● **Trecho do documento**
━━━━━━━━━━
Este artigo visa fazer uma breve revisão teórica acerca do conceito de função materna e o desenvolvimento infantil, de acordo com diversos autores da escola Psicanalítica.

A função materna é essencial para a organização psíquica do infante e sua constituição como sujeito. Pode-se dizer que é a partir da organização psicológica desenvolvida do relacionamento com a mãe ou com a sua cuidadora que a criança conquista a capacidade de se relacionar com o resto do mundo dos objetos humanos (Coppolillo, 1990).

Durante os anos iniciais do desenvolvimento psíquico, a questão do meio ambiente se resume praticamente à situação de relacionamento entre mãe e filho. Entretanto, não são os aspectos mais formais e visíveis da relação entre os dois os que adquirem importância para a criança, mas sim aquilo que se passa na intimidade dos dois e que se traduz em vivências afetivas significativas (Gorayeb, 1985).
━━━━━━━━━━
● **Seção de dados**
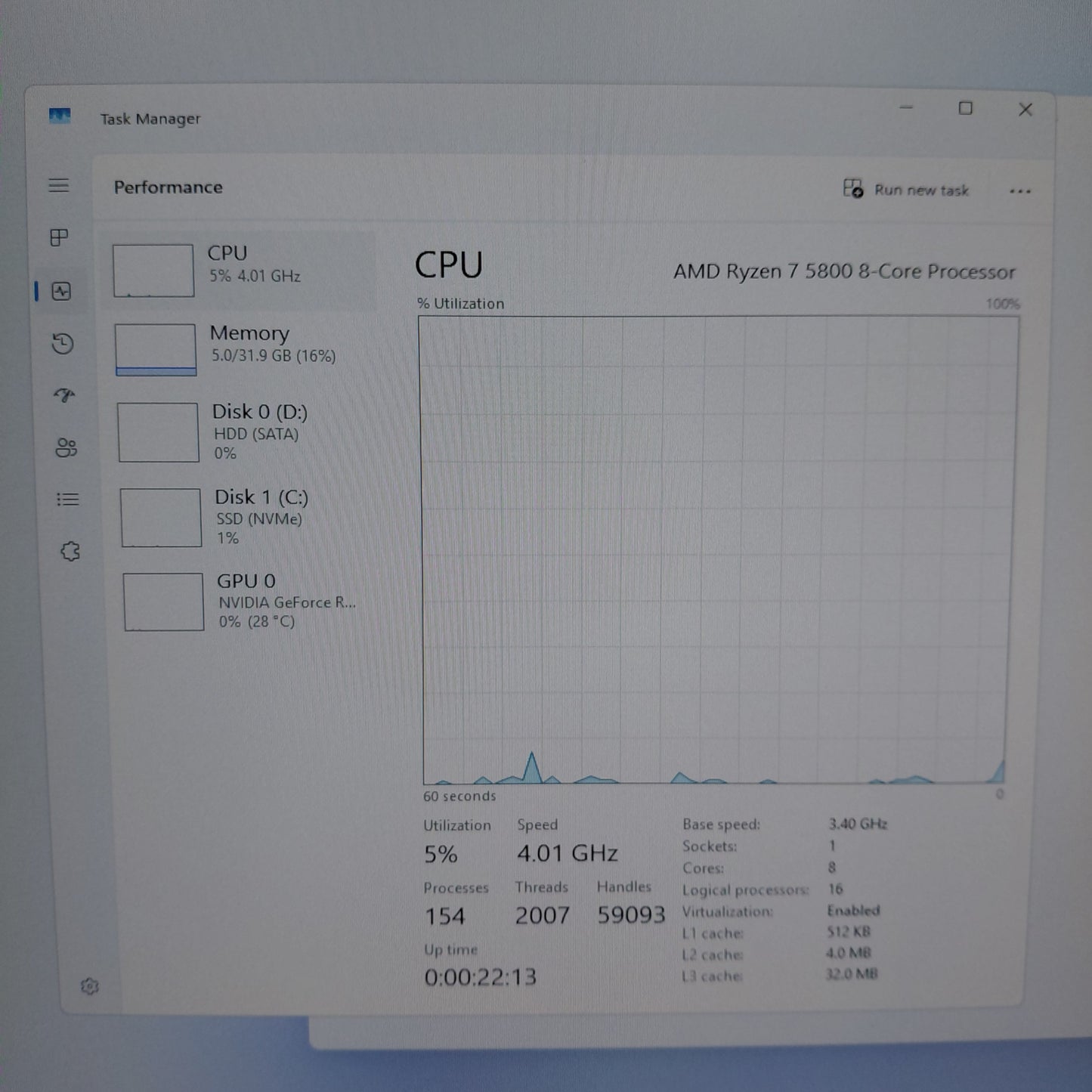Click the Memory usage mini graph
Viewport: 1092px width, 1092px height.
click(156, 348)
━━━━━━━━━━
● **Tarefa a realizar 1**
Segundo o trecho sobre a função materna, para que essa função é essencial?
● **Tarefa a realizar 2**
Dê continuidade ao trecho sobre a função materna a partir de onde ele para.
O material vem de uma fonte diferente da do texto.

● **Resposta esperada 1**
Para a organização psíquica do infante e sua constituição como sujeito.

● **Resposta esperada 2**
Para Klein (1997), a vida mental da criança é influenciada por emoções primitivas e fantasias inconscientes. O recém-nascido experimenta uma ansiedade de natureza persecutória e sente, de forma inconsciente, como se todos os desconfortos lhe fossem infligidos por forças hostis, o que desencadeia uma ansiedade da qual o ego precisa se livrar, e para isso, projetar. No entanto, se em breve lhe for proporcionado conforto, isto é, quando predominarem os impulsos amorosos, isso  originará emoções mais satisfatórias, representando um apoio contra a ansiedade. O bebê deseja receber da mãe não apenas alimento, mas também seu amor e compreensão, que se expressa através dos cuidados da mãe para com seu bebê.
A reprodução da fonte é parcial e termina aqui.